Stranger Things actor Caleb McLaughlin is Cole, a kid who can’t stay out of trouble and his mother had had enough of it. So she scoops him up from the police and drives him from Detroit to stay with his father, Harp (Idris Elba), in north Philadelphia. Harp, like all of his friends and neighbors, is an urban cowboy, running the Fletcher Street stable just blocks away. Cole isn’t about that life at all; one of hard work and responsibility. On the other hand, he reconnects with old pal Smush (Jharrel Jarrome) who offers something different; a life of drugs, crime, fast money, but also a familiarity that Cole is desperately in need of.
Concrete Cowboy sets up a fairly straight-forward narrative for Cole to follow. He rejects the discipline and work ethic that Harp and others try to instill in him through working the stables (aka shoveling horsecrap), and instead slides into a dangerous life running the streets with Smush. He’ll have to learn his lessons the hard way. We’ve seen this story before and Staub, who directs and co-writes the screenplay, doesn’t do much to give it any novelty. The bigger issue is that it also doesn’t do much to flesh out Cole as a character beyond his feelings of abandonment. While McClaughlin does an admirable job in the role, there’s simply not much to Cole for us to take much interest in, other than his connection to Harp.

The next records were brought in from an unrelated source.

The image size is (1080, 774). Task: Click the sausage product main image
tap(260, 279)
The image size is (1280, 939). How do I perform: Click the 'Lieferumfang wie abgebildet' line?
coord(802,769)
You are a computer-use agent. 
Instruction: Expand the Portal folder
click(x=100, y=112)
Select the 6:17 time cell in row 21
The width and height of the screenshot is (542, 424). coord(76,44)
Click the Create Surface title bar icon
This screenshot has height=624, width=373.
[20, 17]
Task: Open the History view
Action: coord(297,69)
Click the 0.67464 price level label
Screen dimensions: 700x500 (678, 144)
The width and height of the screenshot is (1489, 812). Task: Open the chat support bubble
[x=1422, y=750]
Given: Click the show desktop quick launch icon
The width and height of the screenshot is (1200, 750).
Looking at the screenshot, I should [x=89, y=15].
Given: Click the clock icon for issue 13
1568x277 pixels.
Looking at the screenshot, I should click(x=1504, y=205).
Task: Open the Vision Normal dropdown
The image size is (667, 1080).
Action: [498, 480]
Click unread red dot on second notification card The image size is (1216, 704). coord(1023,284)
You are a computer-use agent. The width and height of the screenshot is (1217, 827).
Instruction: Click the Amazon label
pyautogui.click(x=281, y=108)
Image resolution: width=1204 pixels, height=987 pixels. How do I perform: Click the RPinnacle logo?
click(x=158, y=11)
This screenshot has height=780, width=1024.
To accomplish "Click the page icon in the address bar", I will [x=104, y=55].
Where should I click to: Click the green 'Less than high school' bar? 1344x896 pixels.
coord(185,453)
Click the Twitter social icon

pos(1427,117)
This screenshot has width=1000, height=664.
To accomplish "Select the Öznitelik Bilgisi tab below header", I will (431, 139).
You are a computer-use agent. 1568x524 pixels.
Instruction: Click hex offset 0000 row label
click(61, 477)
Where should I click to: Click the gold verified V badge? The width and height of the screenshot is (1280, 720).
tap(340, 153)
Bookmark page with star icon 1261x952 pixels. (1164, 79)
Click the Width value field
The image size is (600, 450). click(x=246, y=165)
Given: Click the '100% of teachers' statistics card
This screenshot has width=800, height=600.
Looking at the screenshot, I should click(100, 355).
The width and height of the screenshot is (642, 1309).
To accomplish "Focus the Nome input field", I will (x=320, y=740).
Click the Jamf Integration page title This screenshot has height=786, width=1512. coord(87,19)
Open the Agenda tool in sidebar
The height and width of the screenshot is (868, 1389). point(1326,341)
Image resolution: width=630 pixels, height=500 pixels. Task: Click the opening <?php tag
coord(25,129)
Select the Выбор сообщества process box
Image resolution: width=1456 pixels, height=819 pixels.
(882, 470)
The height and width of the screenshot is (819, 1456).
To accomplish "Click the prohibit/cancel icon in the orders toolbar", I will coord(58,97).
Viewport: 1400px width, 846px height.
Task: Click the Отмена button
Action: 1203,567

Where Concrete Cowboy reaches wondrous levels is in Harp’s story and that of the cowboys he surrounds himself with. Mostly played by the real-life riders themselves, their stories are so rich with history that you could listen to them talk for hours and never get bored. At the same time, these people resent the way that lineage has been white-washed, erased so as to never exist. All of this is made tougher by the continued gentrification of the neighborhood, which has ruined the other stables and threatens to wipe them out for good. These cowboys are the last of a dying breed, fighting for a way of life that few know exists, but means a lot to those who do.
It makes you wish Concrete Cowboy focus could have been on them. Elba is a charismatic, quiet force as Harp, who not only feels the weight of the cowboy legacy on his shoulders, but a recognition of Cole’s pain and his part in causing it. The burden he carries is akin to the Old West sheriff who alone is charged with protecting the people of his town. His story and that of the horse-riders of Fletcher Street is what Concrete Cowboy should’ve been ALL about. Fortunately, as the real-life cowboys speak over the closing credits, we’re led to believe that this is just one of many stories and that there are more to come. Let’s hope.